Syberia 3 attempts to continue a point and click adventure that last appeared in 2004 and despite Syberia 1 & 2 enjoying a fair amount of success, this new entry presents an overall experience which feels cobbled together and severely outdated.
Picking up where its predecessor left off, Syberia 3 continues the journey of series protagonist Kate Walker; an American lawyer with an uncanny resemblance to Lara Croft. The story maintains strong ties to the series’ first two entries and if you haven’t played the series thus far, there are many references and plot points that will likely go way over your head. I can’t recount how many times I engaged in conversations that referred back to characters seen in earlier entries and it wasn’t until I took to Wikipedia when I actually managed to make sense of it all, partially.

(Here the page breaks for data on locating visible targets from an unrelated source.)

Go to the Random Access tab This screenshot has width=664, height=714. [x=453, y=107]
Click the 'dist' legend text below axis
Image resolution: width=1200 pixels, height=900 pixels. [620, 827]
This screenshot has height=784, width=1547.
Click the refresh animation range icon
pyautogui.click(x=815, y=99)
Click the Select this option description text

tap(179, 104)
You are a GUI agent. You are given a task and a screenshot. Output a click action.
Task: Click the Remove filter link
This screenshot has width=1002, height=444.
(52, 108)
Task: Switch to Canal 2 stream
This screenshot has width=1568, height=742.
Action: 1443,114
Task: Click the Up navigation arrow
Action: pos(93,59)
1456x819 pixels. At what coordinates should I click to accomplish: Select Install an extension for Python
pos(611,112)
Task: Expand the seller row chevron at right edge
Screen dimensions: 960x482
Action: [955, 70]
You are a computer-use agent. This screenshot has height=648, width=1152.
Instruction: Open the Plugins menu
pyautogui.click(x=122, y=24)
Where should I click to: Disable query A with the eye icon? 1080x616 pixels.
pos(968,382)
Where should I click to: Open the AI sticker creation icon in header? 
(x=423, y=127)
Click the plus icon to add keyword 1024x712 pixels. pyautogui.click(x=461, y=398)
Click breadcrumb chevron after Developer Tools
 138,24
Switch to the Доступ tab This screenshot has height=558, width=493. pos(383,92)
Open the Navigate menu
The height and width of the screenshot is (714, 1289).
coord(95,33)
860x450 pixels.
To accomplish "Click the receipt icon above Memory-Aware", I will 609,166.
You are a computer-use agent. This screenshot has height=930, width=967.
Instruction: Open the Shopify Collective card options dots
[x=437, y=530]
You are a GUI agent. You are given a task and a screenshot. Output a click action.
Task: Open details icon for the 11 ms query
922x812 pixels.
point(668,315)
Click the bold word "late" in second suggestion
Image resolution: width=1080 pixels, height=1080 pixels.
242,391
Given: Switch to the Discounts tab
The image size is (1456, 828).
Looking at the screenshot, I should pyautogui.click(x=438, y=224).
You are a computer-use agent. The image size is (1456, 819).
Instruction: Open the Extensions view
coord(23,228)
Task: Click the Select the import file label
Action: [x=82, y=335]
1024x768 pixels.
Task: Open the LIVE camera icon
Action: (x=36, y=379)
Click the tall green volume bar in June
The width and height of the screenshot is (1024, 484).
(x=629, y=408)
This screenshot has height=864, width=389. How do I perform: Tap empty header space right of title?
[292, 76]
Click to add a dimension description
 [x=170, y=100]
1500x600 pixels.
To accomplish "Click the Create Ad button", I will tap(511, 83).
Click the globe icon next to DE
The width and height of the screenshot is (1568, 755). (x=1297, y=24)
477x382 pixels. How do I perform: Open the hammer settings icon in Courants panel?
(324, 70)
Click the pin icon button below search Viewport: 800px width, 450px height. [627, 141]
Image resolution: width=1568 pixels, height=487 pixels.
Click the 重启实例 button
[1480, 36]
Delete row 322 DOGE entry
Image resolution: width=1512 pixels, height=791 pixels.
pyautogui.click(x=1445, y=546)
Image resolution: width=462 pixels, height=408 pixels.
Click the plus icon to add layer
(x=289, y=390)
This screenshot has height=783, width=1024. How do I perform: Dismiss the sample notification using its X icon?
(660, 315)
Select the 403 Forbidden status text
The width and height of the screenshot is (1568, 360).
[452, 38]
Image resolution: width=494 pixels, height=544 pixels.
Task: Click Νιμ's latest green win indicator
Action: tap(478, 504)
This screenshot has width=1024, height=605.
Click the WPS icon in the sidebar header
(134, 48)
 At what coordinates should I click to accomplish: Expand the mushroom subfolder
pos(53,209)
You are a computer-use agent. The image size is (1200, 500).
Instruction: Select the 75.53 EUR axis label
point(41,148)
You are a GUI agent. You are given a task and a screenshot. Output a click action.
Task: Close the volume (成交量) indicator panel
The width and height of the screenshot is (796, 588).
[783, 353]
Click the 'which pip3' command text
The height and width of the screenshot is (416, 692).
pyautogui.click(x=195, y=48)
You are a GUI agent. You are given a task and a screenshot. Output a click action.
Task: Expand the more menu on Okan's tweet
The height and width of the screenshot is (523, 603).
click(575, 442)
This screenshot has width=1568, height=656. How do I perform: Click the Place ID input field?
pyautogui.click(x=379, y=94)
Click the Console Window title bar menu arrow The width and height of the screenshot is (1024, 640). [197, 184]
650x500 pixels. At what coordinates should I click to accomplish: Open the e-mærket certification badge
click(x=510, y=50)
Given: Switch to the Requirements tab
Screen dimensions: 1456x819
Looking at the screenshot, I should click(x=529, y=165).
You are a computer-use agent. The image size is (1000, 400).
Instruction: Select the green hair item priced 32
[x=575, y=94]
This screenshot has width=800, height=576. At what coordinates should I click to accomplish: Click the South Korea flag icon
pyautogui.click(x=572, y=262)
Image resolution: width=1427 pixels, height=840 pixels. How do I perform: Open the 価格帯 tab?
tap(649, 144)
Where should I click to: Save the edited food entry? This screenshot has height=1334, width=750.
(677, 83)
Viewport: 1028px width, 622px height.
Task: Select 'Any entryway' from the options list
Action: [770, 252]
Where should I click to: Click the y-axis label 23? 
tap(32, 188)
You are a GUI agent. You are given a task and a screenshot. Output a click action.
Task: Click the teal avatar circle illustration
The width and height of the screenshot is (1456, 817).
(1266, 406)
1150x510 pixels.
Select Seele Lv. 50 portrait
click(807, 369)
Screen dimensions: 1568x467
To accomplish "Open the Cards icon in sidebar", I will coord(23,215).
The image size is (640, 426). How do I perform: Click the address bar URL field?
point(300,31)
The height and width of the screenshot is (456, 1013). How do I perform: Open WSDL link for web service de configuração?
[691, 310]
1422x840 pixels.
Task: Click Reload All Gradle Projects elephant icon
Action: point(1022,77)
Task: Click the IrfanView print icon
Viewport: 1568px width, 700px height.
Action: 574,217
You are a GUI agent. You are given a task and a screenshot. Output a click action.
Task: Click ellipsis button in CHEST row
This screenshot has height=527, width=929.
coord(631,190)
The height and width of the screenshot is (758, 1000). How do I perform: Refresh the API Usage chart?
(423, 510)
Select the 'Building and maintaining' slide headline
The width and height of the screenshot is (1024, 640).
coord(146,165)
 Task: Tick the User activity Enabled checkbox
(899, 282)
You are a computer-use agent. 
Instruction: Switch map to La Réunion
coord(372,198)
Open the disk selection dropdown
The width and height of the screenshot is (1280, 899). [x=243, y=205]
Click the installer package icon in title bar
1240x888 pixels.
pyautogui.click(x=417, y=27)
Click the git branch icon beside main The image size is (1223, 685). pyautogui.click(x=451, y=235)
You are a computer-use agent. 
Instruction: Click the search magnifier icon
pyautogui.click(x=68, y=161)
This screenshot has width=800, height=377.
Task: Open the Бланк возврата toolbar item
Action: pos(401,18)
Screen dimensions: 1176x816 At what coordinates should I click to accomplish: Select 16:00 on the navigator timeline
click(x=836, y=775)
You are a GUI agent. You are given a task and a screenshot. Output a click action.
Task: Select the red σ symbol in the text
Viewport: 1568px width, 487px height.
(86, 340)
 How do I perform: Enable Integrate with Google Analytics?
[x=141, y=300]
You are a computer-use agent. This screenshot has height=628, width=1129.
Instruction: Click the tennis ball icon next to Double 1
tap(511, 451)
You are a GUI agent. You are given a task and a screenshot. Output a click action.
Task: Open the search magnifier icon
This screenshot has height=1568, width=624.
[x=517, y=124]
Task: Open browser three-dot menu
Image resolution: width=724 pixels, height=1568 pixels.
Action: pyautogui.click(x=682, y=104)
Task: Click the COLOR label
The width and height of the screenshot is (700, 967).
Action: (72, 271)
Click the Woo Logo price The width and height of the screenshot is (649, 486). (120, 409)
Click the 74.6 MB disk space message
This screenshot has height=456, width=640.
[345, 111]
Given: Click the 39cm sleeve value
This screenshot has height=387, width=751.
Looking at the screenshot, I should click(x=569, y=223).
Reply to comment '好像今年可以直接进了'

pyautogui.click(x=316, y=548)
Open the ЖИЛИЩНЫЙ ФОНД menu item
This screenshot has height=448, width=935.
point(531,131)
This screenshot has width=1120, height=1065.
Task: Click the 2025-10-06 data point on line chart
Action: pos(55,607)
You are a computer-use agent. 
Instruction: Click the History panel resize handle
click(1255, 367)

As a traditional point and click adventure, Syberia 3 focuses on solving puzzles and sifting through conversations. There isn’t a map to help direct you to objectives and in order to solve puzzles you’ll often need to run around environments until something interactive falls into view (all-the-while crossing your fingers that the puzzle’s solution hasn’t accidentally broken in the process.) I must admit that a few puzzles were well crafted, but ultimately due to a lack of direction they quickly became frustrating.
On more than one occasion Syberia 3 broke down or suffered a major technical issue. As a result it feels like its development studio ran out of money and failed to process this game through quality assurance. It’s an experience which, due to its shoddy execution, ends up becoming one of the best worst games I’ve played in a long time. I’d suggest you avoid this game until it hits the bottom of the bargain bin.